The paper uses an expanded poverty measure to address well-known weaknesses in the official poverty measure.  Like the federal government’s Supplemental Poverty Measure (SPM), this expanded poverty measure counts more types of income than the official poverty measure, subtracts work-related and medical expenses that the official measure ignores, and uses a modernized poverty line, which we adjust each year for inflation.  We also correct for the underreporting of key government benefits in Census data.

Those data show that:

  • Between 1995 and 2005, while overall child poverty fell significantly, the share of children in deep poverty rose from 2.1 percent to 3.0 percent (see chart).
  • Also between 1995 and 2005, the safety net became less effective at protecting against deep poverty.  In 1995, among children in families below half the poverty line before counting government benefits, income from safety net programs lifted 88 percent of them above half the poverty line.  By 2005, the figure had dropped to 78 percent, leaving nearly one in four deeply poor.
  • Consequently, in 2005, 1 million additional children lived in deep poverty because the safety net was not as effective at protecting them from deep poverty as it was a decade earlier.

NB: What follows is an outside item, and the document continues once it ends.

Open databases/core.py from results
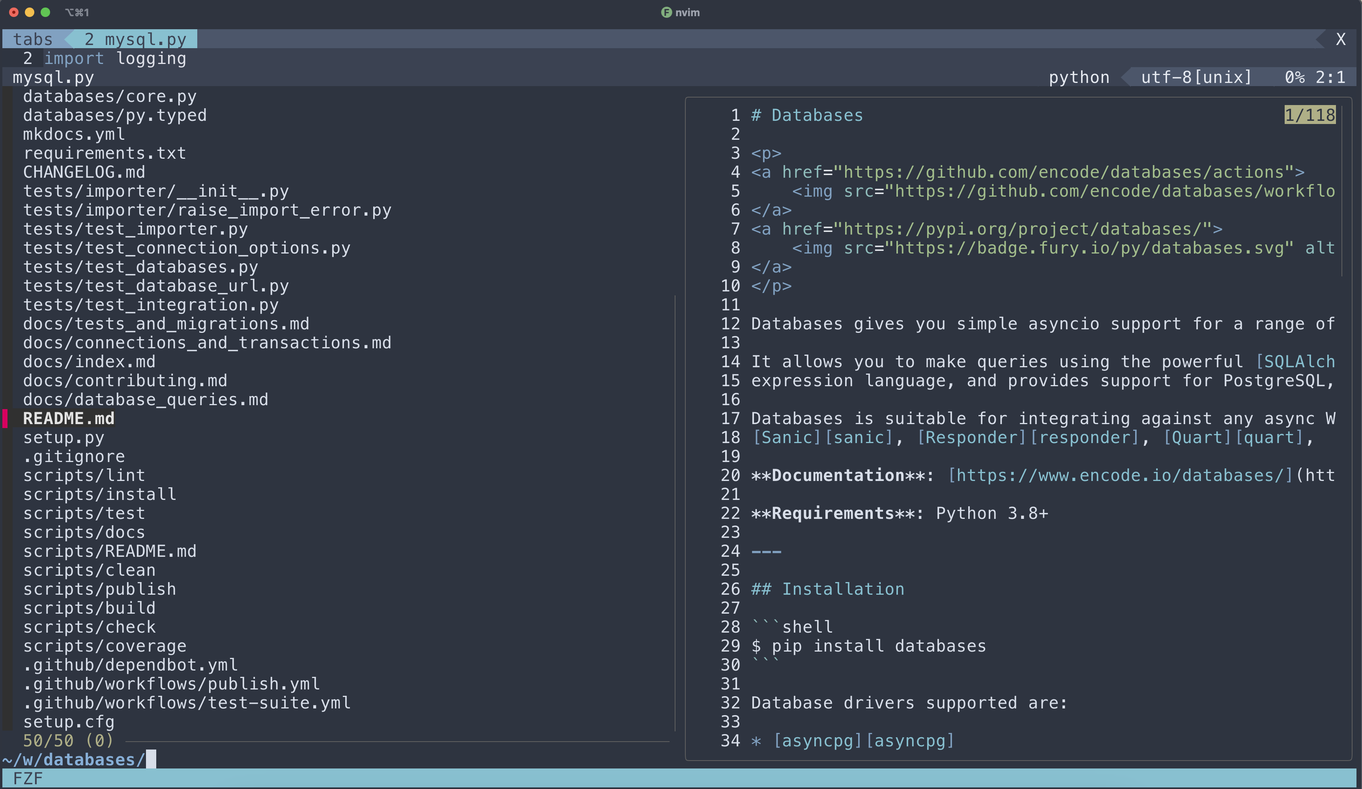 pyautogui.click(x=109, y=96)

During the Great Recession, the safety net for the very poor regained some of its previous strength.  That partly reflected the temporary measures of the 2009 Recovery Act to bolster the struggling economy and help struggling households, such as emergency federal unemployment benefits, expanded tax credits for working families (the Child Tax Credit and Earned Income Tax Credit), and higher monthly benefit levels in SNAP (food stamps).  It also reflected the growth in various safety net programs that expand automatically to meet rising need.

The strengthened safety net prevented poverty and deep poverty from surging in the recession.   The safety net’s revival may prove short-lived, however, as most of the temporary recovery measures have expired.  Their expiration could push deep poverty upward again.